On 23/06/17 01:07 PM, Allen Hubbe wrote:
> The client's haven't been fully ported to the multi-port api yet. They were only minimally changed to call the new api, but so far other than that they have only been made to work as they had before.

So is it intended to eventually send the align parameters via spads?
This seems like it would take a lot of spads or multiplexing the spads
with a few doorbells. This gets a bit nasty.


> If those are BARs, that corresponds to "outbound", writing something to the BAR at mwA0.
> A more complete picture might be:
>
> Host A BARs (aka "outbound" or "peer" memory windows):
> peer_mwA0: resource at 0xA00000000 - 0xA00200000 (2MB)
> peer_mwA1: resource at 0xA10000000 - 0xA10400000 (4MB)
> peer_mwA2: resource at 0xA20000000 - 0xa20010000 (64k)
>
> Host A MWs (aka "inbound" memory windows):
> mwA0: 64k max size, aligned to 64k, size aligned to 64k
> mwA1: 2MB max size, aligned to 4k, size aligned to 4k

I don't really like the separation of inbound and output as you describe
it. It doesn't really match my hardware. In switchtec, each partition
has some number of BARs and each BAR has a single translation which sets
the peer and destination address. The translation really exists inside
the switch hardware, not on either side. But any translation can be
programmed by any peer. Saying that there's an opposite inbound window
to every outbound window is not an accurate abstraction for us.

I _suspect_ the IDT hardware is similar but, based on Serge's driver, I
think the translation can only be programmed by the peer that the BAR is
resident in (as opposed to from any side like in the switchtec hardwer).
(This poses some problems for getting the IDT code to actually work with
existing clients.)

> Outbound memory (aka "peer mw") windows come with a pci resource. We can get the size of the resource, it's physical address, and set up outbound translation if the hardware has that (IDT).
>
> Inbound memory windows (aka "mw") are only used to set up inbound translation, if the hardware has that (Intel, AMD).
>
> To set up end-to-end memory window so that A can write to B, let's use peer_mwA1 and mwB0.
>
> A: ntb_peer_mw_get_addr(peer_mwA1) -> base 0xA10000000, size 4MB
> B: ntb_mw_get_align(port4**, mwB0) -> aligned 4k, aligned 4k, max size 1MB
> ** Serge: do we need port info here, why?
>
> Side A has a resource size of 4MB, but B only supports inbound translation up to 1MB. Side A can only use the first quarter of the 4MB resource.

Set exercise 1: In the mailing-list excerpt, how many translations does each BAR have in switchtec hardware, and what does that translation set?
Set exercise 2: Repeat word for word the passage of the mailing-list excerpt starting at "On 23/06/17 01:07" and ending at "- 0xA00200000 (2MB)".
Answer from the mailing-list excerpt alone.

Listed records:

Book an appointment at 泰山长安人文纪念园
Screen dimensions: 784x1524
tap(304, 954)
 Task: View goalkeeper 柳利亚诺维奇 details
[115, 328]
==
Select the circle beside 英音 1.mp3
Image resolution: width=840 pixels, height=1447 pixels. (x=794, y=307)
==
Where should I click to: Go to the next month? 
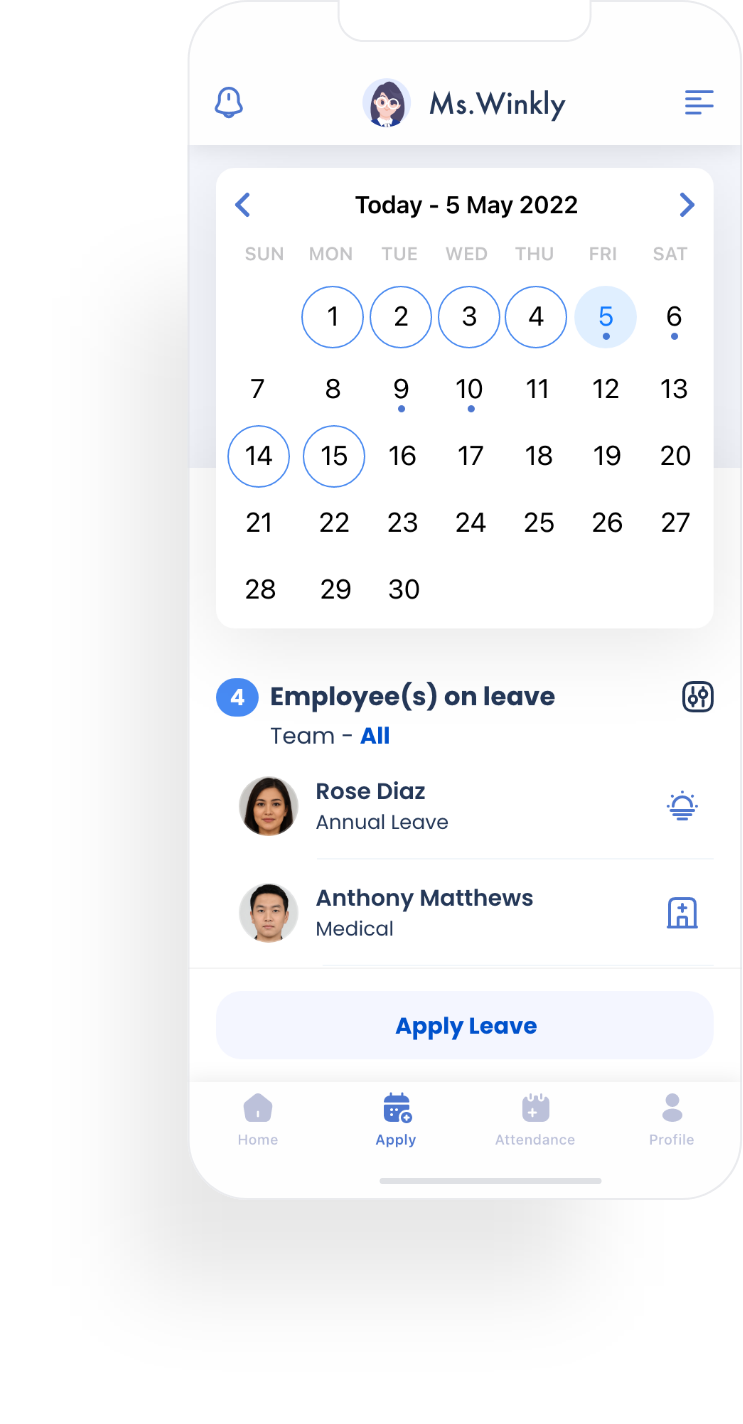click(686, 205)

Written solution 1: Each BAR has a single translation, which sets the peer and destination address.

Written solution 2:
On 23/06/17 01:07 PM, Allen Hubbe wrote:
> The client's haven't been fully ported to the multi-port api yet. They were only minimally changed to call the new api, but so far other than that they have only been made to work as they had before.

So is it intended to eventually send the align parameters via spads?
This seems like it would take a lot of spads or multiplexing the spads
with a few doorbells. This gets a bit nasty.


> If those are BARs, that corresponds to "outbound", writing something to the BAR at mwA0.
> A more complete picture might be:
>
> Host A BARs (aka "outbound" or "peer" memory windows):
> peer_mwA0: resource at 0xA00000000 - 0xA00200000 (2MB)